What's the nicest thing anybody has said about your comedy?

That I made them feel better about something they were going through. That honestly is the best thing to hear, because my goal is to make people laugh and feel good in the end… which is especially valuable if they are going through a tough time. I also once made a man throw up from laughing too hard, which also felt very nice… for me.

And the worst…?

Is this like the job interview thing where I am supposed to say something that’s not actually bad, like “That I’m too funny.”? For real, I have never had someone say something bad about my comedy to my face (I am sure things have been said, just not to me), but when people say things like “I don’t find women funny, but you were great!”, I want to punch them in the throat. I won’t, because violence is not the answer, but fantasising about it still feels good. Like bruh, how you gonna put down my whole gender and think it’s a compliment?

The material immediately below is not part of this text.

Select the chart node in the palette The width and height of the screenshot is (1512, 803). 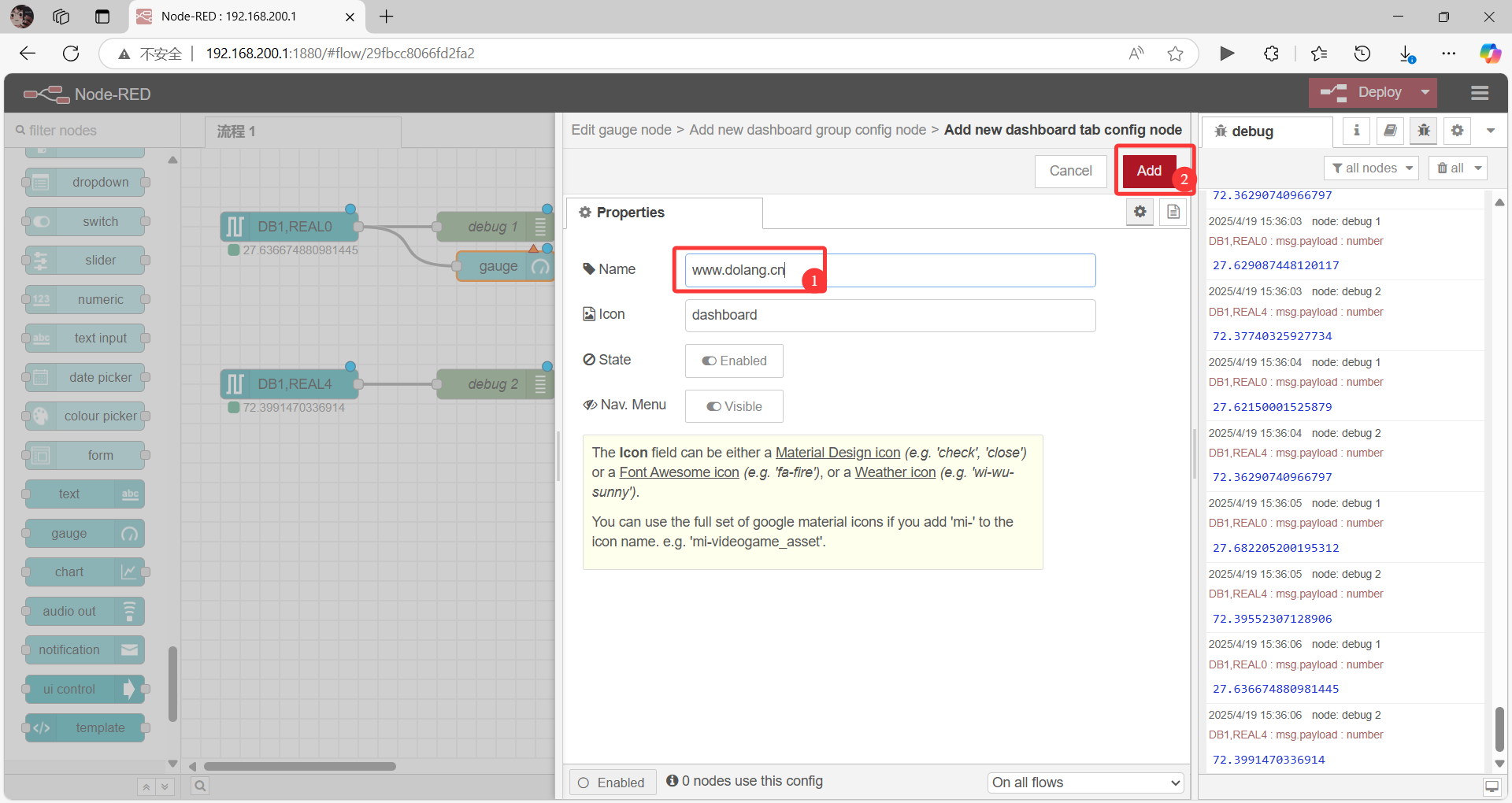83,572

Is the person you are on-stage close to who you are off-stage?

Yes, extremely close. I mean ultimately my goal is to be as much myself on stage as I am off stage. And generally whether I am on stage with a mic or off stage in a conversation with other people… I still do most of the talking! (insert smirky emoji)

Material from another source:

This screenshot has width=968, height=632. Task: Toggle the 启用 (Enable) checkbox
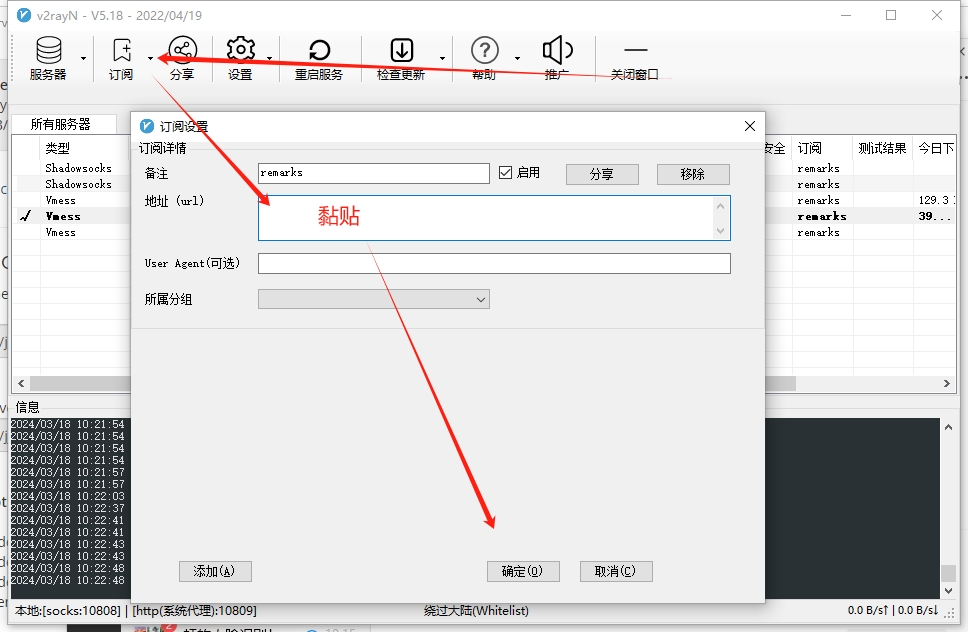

What shows are you most looking forward to seeing at this year's Fringe?

AS MANY AS I CAN!!! I am so stoked to catch other shows! I love the performing arts and am really looking forward to immersing myself in the festival and soaking up all the talent. Of course there will be so many amazing comedians I admire and want to see, but also I want to see other artists outside of comedy. Afterall, that’s the beauty of Fringe!